Context information storage for asyncio

At Sqreen, we are building an agent based on dynamic instrumentation. It detects security incidents from inside an application (injections, cross-site scripting etc.) and allows users to configure actions (blocking the attack, logging a stack trace etc.) without requiring code modification. The mechanisms behind dynamic instrumentation in Python are described in a previous blog post. Dynamic instrumentation is also used in Application Performance Management (APM) solutions, such as Datadog, Instana and New Relic.

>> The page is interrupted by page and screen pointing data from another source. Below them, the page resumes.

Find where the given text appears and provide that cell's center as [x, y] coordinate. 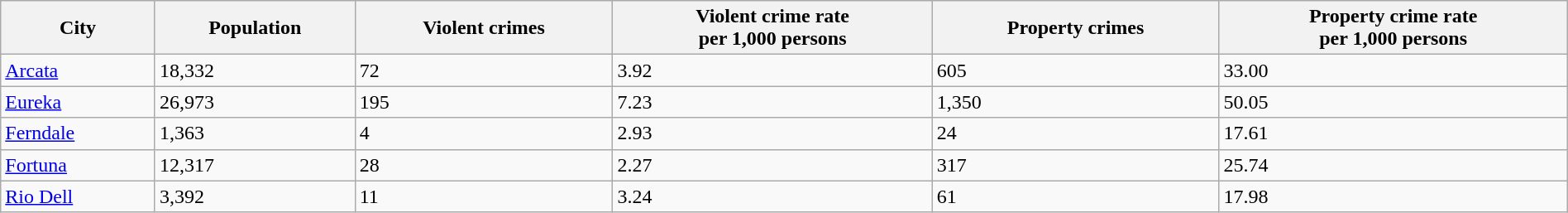
Violent crime rateper 1,000 persons [772, 28]
3,392 [255, 196]
2.93 [772, 133]
Ferndale [78, 133]
50.05 [1393, 102]
61 [1075, 196]
11 [484, 196]
4 [484, 133]
17.61 [1393, 133]
2.27 [772, 165]
Population [255, 28]
605 [1075, 70]
Rio Dell [78, 196]
7.23 [772, 102]
33.00 [1393, 70]
317 [1075, 165]
1,363 [255, 133]
17.98 [1393, 196]
Property crime rateper 1,000 persons [1393, 28]
24 [1075, 133]
28 [484, 165]
26,973 [255, 102]
Violent crimes [484, 28]
25.74 [1393, 165]
Eureka [78, 102]
Arcata [78, 70]
72 [484, 70]
3.24 [772, 196]
1,350 [1075, 102]
12,317 [255, 165]
City [78, 28]
195 [484, 102]
Property crimes [1075, 28]
3.92 [772, 70]
18,332 [255, 70]
Fortuna [78, 165]
Locate the cell with the specified text and output its [X, Y] center coordinate. 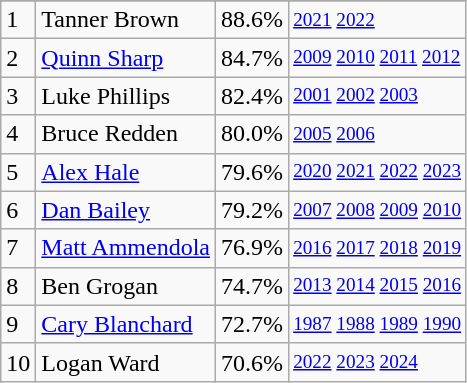
80.0% [252, 134]
72.7% [252, 324]
76.9% [252, 248]
79.2% [252, 210]
5 [18, 172]
2009 2010 2011 2012 [378, 58]
Dan Bailey [126, 210]
9 [18, 324]
3 [18, 96]
84.7% [252, 58]
2001 2002 2003 [378, 96]
82.4% [252, 96]
Matt Ammendola [126, 248]
10 [18, 362]
7 [18, 248]
70.6% [252, 362]
2021 2022 [378, 20]
2016 2017 2018 2019 [378, 248]
6 [18, 210]
Ben Grogan [126, 286]
1 [18, 20]
Bruce Redden [126, 134]
2013 2014 2015 2016 [378, 286]
Logan Ward [126, 362]
8 [18, 286]
4 [18, 134]
Cary Blanchard [126, 324]
79.6% [252, 172]
2007 2008 2009 2010 [378, 210]
2 [18, 58]
Tanner Brown [126, 20]
Alex Hale [126, 172]
74.7% [252, 286]
Luke Phillips [126, 96]
Quinn Sharp [126, 58]
2022 2023 2024 [378, 362]
2020 2021 2022 2023 [378, 172]
88.6% [252, 20]
2005 2006 [378, 134]
1987 1988 1989 1990 [378, 324]
Locate the cell with the specified text and output its (X, Y) center coordinate. 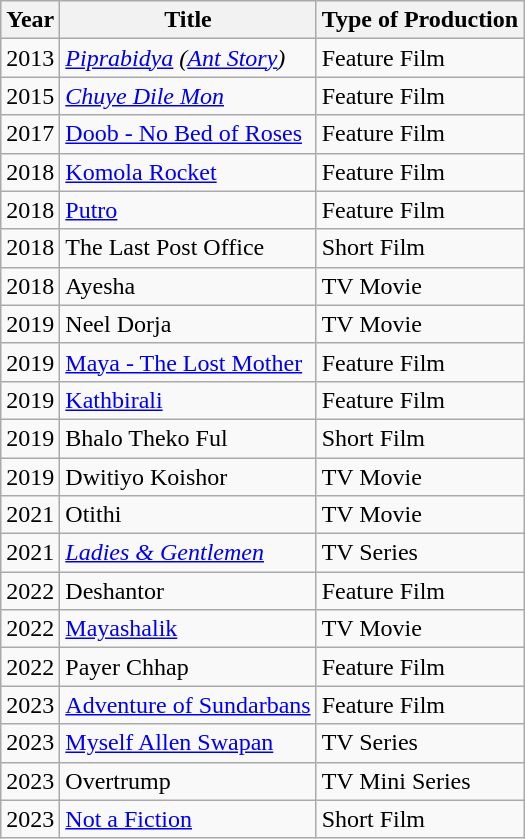
Ladies & Gentlemen (188, 553)
Chuye Dile Mon (188, 96)
2013 (30, 58)
Komola Rocket (188, 172)
Overtrump (188, 781)
Deshantor (188, 591)
Payer Chhap (188, 667)
The Last Post Office (188, 248)
Myself Allen Swapan (188, 743)
Ayesha (188, 286)
Doob - No Bed of Roses (188, 134)
Year (30, 20)
Type of Production (420, 20)
Kathbirali (188, 400)
Otithi (188, 515)
2015 (30, 96)
Neel Dorja (188, 324)
Bhalo Theko Ful (188, 438)
2017 (30, 134)
Mayashalik (188, 629)
Putro (188, 210)
Title (188, 20)
Adventure of Sundarbans (188, 705)
TV Mini Series (420, 781)
Dwitiyo Koishor (188, 477)
Piprabidya (Ant Story) (188, 58)
Not a Fiction (188, 819)
Maya - The Lost Mother (188, 362)
Scan for the cell matching the given text and deliver its [x, y] coordinate at center. 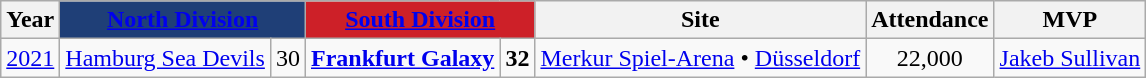
South Division [420, 20]
MVP [1070, 20]
32 [518, 58]
Merkur Spiel-Arena • Düsseldorf [700, 58]
30 [288, 58]
Attendance [930, 20]
Frankfurt Galaxy [402, 58]
North Division [183, 20]
2021 [30, 58]
Year [30, 20]
Hamburg Sea Devils [166, 58]
Site [700, 20]
Jakeb Sullivan [1070, 58]
22,000 [930, 58]
Scan for the cell matching the given text and deliver its (x, y) coordinate at center. 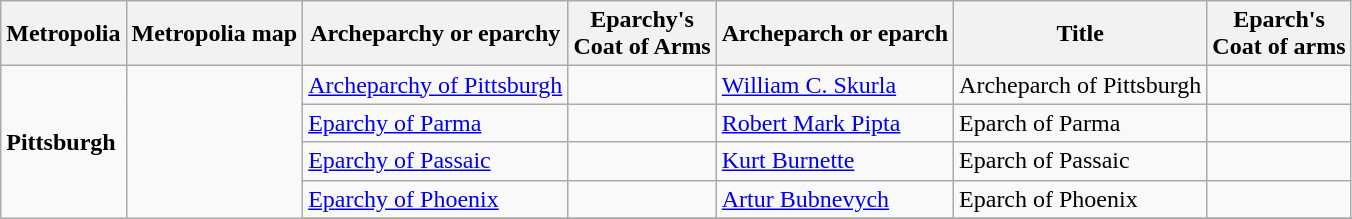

Instrumenting the code allows us to execute callbacks before calling potentially hazardous functions. For example, to protect against SQL injections, we transparently wrap the method Cursor.execute with a security layer:

def sqreen_execute(self, sql_stmt, *sql_params):
    # Before executing the SQL statement, check it was not built with
    # malicious, unescaped request parameters in it.
    if has_malicious_param(sql_stmt, request.params):
        # If there is, this is an SQL injection. Abort!
        raise SQLinjection(remote_addr=request.remote_addr)
    else:
        # If not, we can safely call the original method.
        return self.execute(sql_stmt, *sql_params)

Let’s assume the instrumented code contains a vulnerable pattern like:

@app.route('/posts')
def posts(request):
    sql_stmt = 'SELECT * FROM posts WHERE id=%s' % request.params['id']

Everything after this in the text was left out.